Linux – pdftotext not outputting hebrew characters

encodinglinuxpdf

I'm using Xpdf's pdftotext to get the text out of some hebrew pdf files on Ubuntu.

On my local machine this worked fine. I then tried to do it on another machine and the hebrew characters don't show up in the text file. I verified that I have the language package (see below why I think so). Where else can I look for the problem?

>> tail -2 /etc/xpdf/xpdfrc
include /etc/xpdf/includes

>> cat /etc/xpdf/includes
# This file was automatically generated by /usr/sbin/update-xpdfrc.
# Instead, add or remove files in /etc/xpdf/ then run
# /usr/sbin/update-xpdfrc to regenerate this file.
include /etc/xpdf/xpdfrc-latin2
include /etc/xpdf/xpdfrc-thai
include /etc/xpdf/xpdfrc-greek
include /etc/xpdf/xpdfrc-turkish
include /etc/xpdf/xpdfrc-arabic
include /etc/xpdf/xpdfrc-hebrew
include /etc/xpdf/xpdfrc-cyrillic

>> cat /etc/xpdf/xpdfrc-hebrew
#----- begin Hebrew support package (2003-feb-16)
unicodeMap  ISO-8859-8  /usr/share/xpdf/hebrew/ISO-8859-8.unicodeMap
unicodeMap  Windows-1255    /usr/share/xpdf/hebrew/Windows-1255.unicodeMap
#----- end Hebrew support package

>> ls /usr/share/xpdf/hebrew/
ISO-8859-8.unicodeMap  Windows-1255.unicodeMap

Best Answer

Luckily, the friendly Ubuntu people made it easy to install languages. Simply enter this command into your shell:

sudo apt-get install language-support-he language-pack-he

You will notice it adds hebrew support to quite a few other sub-systems (such as HSpell, Myspell and PostgreSQL for example), and installs some Hebrew fonts as well.
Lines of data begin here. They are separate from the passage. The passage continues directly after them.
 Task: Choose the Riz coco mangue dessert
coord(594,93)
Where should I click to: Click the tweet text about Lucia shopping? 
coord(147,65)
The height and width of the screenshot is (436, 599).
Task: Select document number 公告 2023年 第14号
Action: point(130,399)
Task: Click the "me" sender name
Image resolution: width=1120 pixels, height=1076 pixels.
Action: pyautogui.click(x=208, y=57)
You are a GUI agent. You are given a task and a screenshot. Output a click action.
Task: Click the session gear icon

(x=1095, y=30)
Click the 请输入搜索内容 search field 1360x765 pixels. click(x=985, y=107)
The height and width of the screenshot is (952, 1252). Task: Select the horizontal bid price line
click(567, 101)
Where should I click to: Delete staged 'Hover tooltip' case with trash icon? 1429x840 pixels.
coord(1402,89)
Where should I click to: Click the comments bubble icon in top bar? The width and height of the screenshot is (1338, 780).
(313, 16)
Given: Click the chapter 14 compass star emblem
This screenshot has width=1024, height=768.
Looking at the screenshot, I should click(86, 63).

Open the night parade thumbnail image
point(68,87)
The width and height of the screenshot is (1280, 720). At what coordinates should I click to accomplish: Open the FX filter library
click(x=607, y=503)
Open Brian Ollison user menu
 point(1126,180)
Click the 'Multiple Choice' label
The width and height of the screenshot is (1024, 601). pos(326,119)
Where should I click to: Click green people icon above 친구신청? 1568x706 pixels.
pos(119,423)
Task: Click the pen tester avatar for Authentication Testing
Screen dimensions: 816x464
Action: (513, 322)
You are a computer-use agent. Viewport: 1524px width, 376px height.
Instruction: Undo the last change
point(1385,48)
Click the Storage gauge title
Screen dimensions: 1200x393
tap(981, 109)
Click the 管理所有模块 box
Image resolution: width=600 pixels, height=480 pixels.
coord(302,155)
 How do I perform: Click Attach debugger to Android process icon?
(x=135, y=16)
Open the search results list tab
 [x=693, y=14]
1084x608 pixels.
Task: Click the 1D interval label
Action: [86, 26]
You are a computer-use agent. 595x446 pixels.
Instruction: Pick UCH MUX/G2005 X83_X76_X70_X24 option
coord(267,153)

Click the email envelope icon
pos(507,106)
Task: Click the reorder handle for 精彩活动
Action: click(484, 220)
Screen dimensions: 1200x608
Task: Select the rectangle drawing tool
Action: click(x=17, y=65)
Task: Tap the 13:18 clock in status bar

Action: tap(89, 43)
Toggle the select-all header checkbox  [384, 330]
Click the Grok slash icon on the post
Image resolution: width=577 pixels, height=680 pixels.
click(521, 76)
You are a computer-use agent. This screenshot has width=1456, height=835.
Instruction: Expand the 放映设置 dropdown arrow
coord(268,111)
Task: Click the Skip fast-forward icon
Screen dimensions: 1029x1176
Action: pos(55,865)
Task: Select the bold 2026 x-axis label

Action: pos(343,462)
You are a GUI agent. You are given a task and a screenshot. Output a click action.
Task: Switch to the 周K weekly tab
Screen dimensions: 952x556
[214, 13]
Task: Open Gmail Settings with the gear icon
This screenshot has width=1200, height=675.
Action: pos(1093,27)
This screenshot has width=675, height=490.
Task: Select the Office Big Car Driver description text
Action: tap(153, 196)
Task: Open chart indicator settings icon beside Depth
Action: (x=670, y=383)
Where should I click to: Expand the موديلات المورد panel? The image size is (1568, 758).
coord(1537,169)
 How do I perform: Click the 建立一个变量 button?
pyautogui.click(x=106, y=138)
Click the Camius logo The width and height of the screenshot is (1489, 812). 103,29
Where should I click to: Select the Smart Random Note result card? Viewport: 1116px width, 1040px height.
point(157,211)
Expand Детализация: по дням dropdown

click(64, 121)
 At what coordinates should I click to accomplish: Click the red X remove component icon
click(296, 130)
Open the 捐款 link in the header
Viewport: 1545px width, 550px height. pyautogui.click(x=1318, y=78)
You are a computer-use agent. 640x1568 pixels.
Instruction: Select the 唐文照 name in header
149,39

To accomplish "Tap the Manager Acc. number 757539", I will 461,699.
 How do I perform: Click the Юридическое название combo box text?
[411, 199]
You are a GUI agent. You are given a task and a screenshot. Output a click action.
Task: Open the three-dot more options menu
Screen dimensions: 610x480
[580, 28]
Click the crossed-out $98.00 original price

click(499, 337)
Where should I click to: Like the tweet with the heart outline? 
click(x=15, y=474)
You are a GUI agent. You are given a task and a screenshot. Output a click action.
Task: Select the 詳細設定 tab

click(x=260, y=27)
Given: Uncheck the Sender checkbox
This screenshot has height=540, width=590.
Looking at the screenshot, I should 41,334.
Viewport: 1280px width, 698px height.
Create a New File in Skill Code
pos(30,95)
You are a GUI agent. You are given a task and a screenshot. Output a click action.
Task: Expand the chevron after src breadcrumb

For good measure, install the following hebrew fonts:

sudo apt-get install culmus culmus-fancy xfonts-efont-unicode xfonts-efont-unicode-ib xfonts-intl-european msttcorefonts

And finally, make sure that when you run pdftotext, that you specify the UTF-8 encoding format, as it may not detect your source automatically:

pdftotext -enc UTF-8 input.pdf output.txt